Stored data

==*==

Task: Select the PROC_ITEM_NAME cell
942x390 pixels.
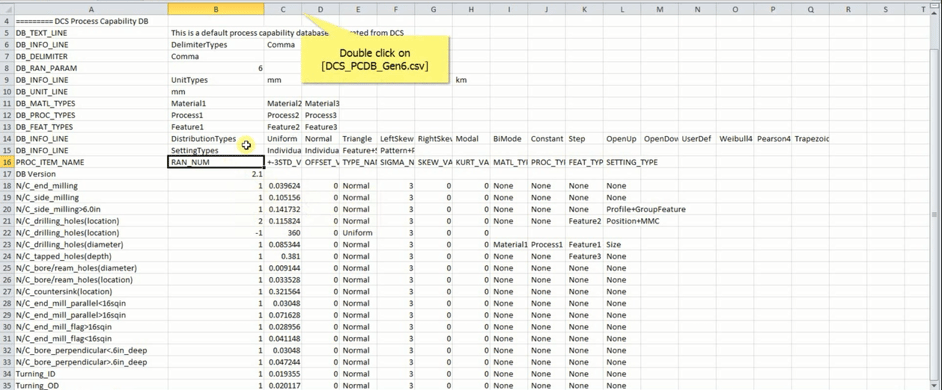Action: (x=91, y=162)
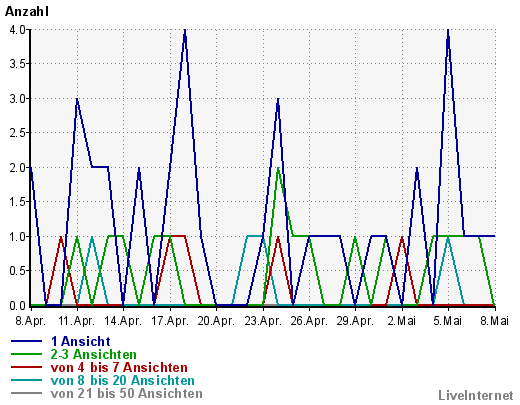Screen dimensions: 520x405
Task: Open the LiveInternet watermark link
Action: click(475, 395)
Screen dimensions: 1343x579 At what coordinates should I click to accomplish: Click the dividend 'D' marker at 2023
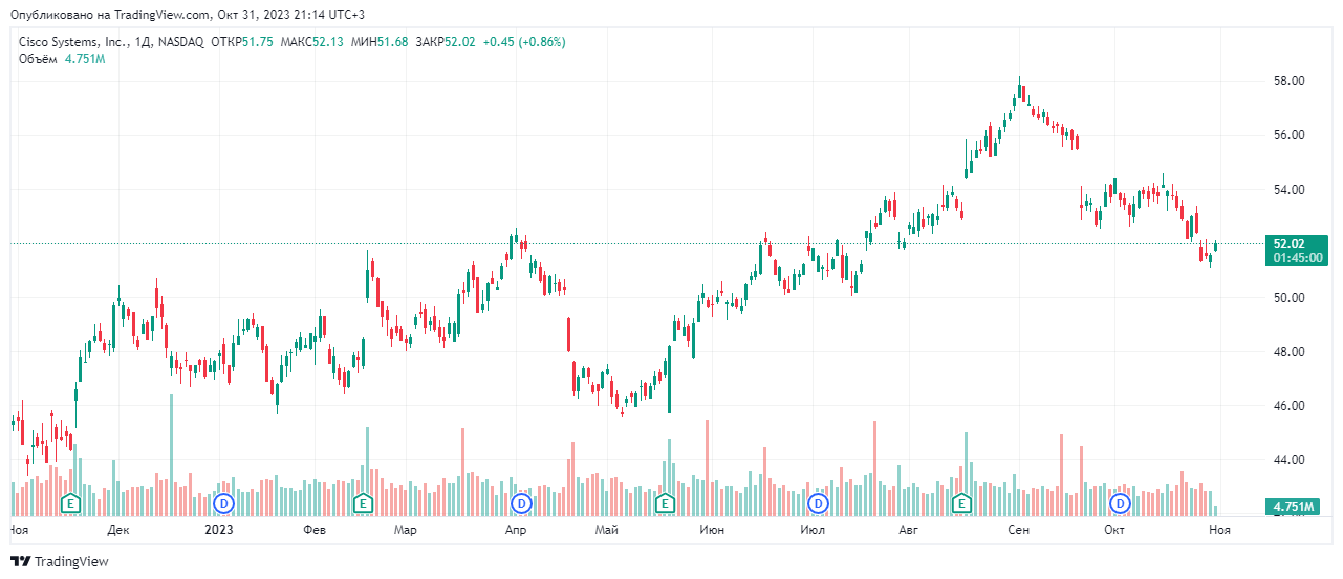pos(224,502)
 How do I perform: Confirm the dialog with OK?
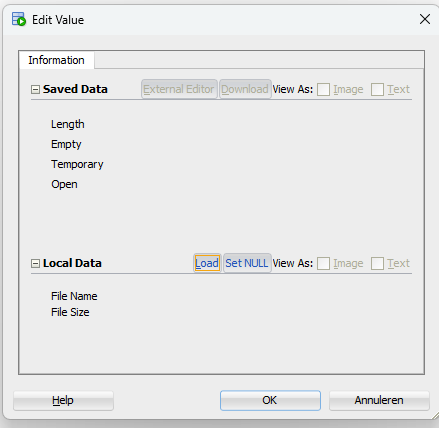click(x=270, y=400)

==*==

PROMPT | Each entry above should be given again exactly, with its pictures omitted.

REPLY TO THE TASK |
Task: Select the PROC_ITEM_NAME cell
942x390 pixels.
Action: (x=91, y=162)
Screen dimensions: 520x405
Task: Open the LiveInternet watermark link
Action: click(475, 395)
Screen dimensions: 1343x579 At what coordinates should I click to accomplish: Click the dividend 'D' marker at 2023
pos(224,502)
 How do I perform: Confirm the dialog with OK?
click(x=270, y=400)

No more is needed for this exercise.